Madia v CBS Corp.
2017 NY Slip Op 00031 [146 AD3d 424]
January 3, 2017
Appellate Division, First Department
Published by New York State Law Reporting Bureau pursuant to Judiciary Law § 431.
As corrected through Wednesday, March 1, 2017


[*1]
 Quirino Madia et al., Respondents,
v
CBS Corporation et al., Appellants, et al., Defendant.

Melcer Newman, PLLC, New York (Jon E. Newman of counsel), for appellants.

Morgan Levine Dolan, P.C., New York (Duane R. Morgan of counsel), for respondents.

Order, Supreme Court, Bronx County (Betty Owen Stinson, J.), entered October 8, 2015, which, insofar as appealed from as limited by the briefs, denied the motion of defendants CBS Corporation and Mario Ragago Ventenilla to compel plaintiffs to produce insurance polices relating to four vehicles listed on plaintiff Quirino Madia's New York State Department of Motor Vehicles plate registration record, and authorizations to obtain such insurance policies and applications therefor, unanimously reversed, on the law, the facts, and in the exercise of discretion, without costs, and the motion granted.

The court erred in denying the motion to compel plaintiffs to produce insurance polices and applications relating to four vehicles listed on their NYS Department of Motor Vehicles plate registration record that were not involved in the subject accident. By order dated May 6, 2015, the court (Laura Douglas, J.), had granted defendants' motion to strike the note of issue and set a schedule for completion of outstanding discovery, ordering plaintiff to produce all insurance policies, primary and excess covering the subject vehicle and driver on the date of loss, as well as his registration plate records for "all vehicles" listed within 45 days of that order.

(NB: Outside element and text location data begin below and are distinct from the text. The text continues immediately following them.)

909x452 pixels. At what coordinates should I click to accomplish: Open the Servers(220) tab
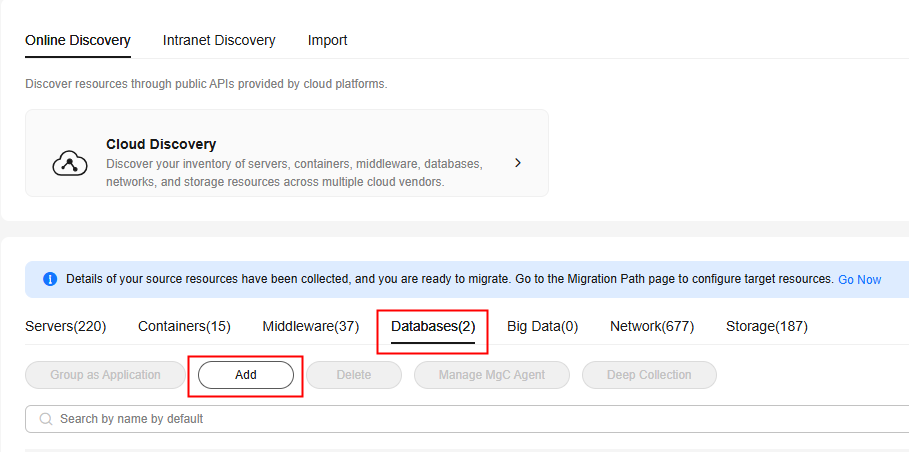pos(66,327)
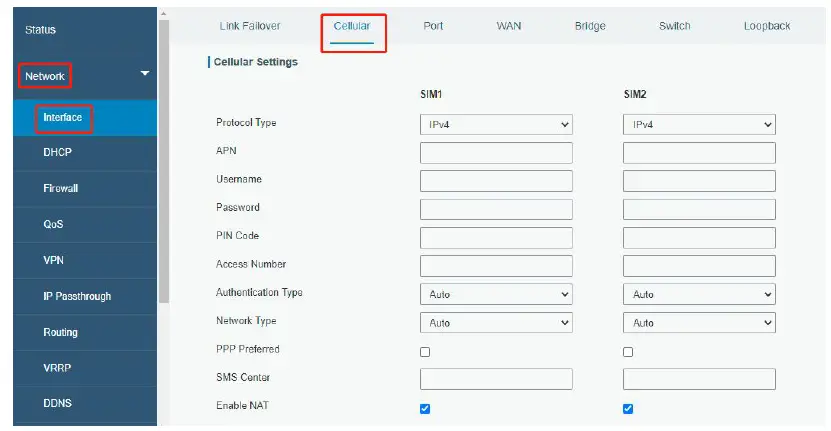Toggle SIM2 PPP Preferred checkbox
The image size is (831, 431).
click(x=628, y=352)
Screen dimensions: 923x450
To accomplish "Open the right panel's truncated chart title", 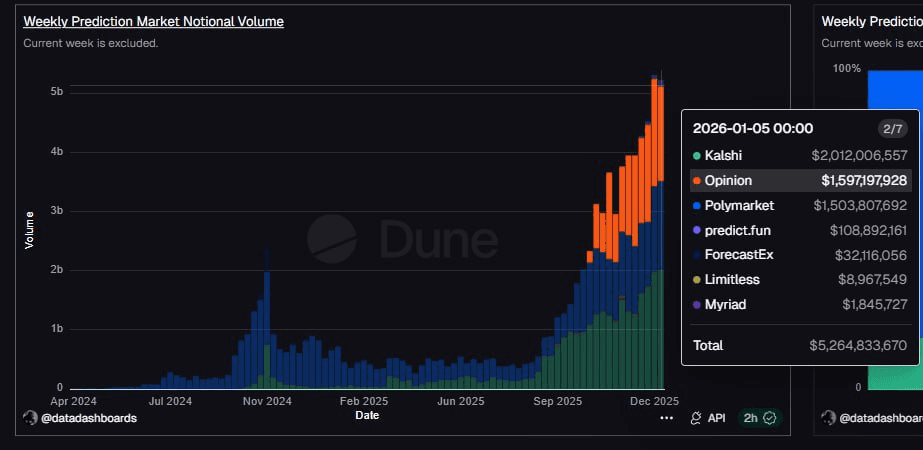I will pos(870,21).
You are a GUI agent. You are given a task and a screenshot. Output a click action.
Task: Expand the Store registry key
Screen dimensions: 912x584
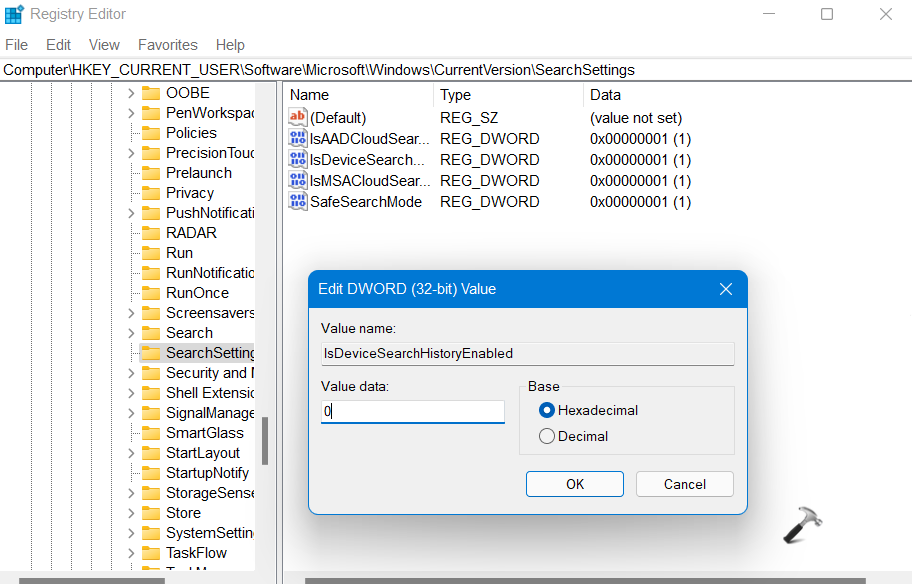[131, 513]
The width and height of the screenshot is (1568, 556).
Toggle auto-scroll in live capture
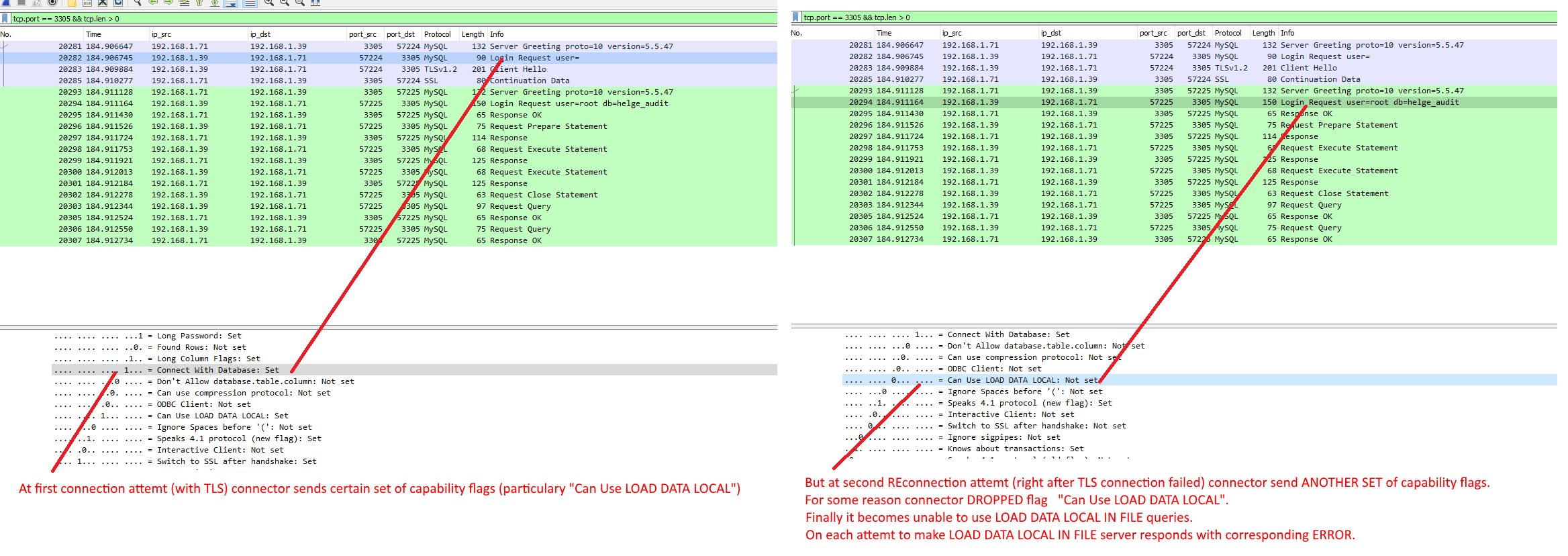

CPLR 3101 (a) provides for the "full disclosure of all matter material and necessary in the prosecution or defense of an action." Under this standard, disclosure is required "of any facts . . . which will assist preparation for trial by sharpening the issues and reducing delay and prolixity," with the test being "one of usefulness and reason" (Allen v Crowell-Collier Publ. Co., 21 NY2d 403, 406 [1968]).

Although the issue of venue and plaintiffs' residence has since been resolved (see 139 AD3d 475 [1st Dept 2016]), and the trial court has broad discretion concerning discovery, on this record the trial court abused that power by not enforcing an extant order that directed production of the specified insurance policies. Concur—Saxe, J.P., Moskowitz, Gische, Kahn and Gesmer, JJ.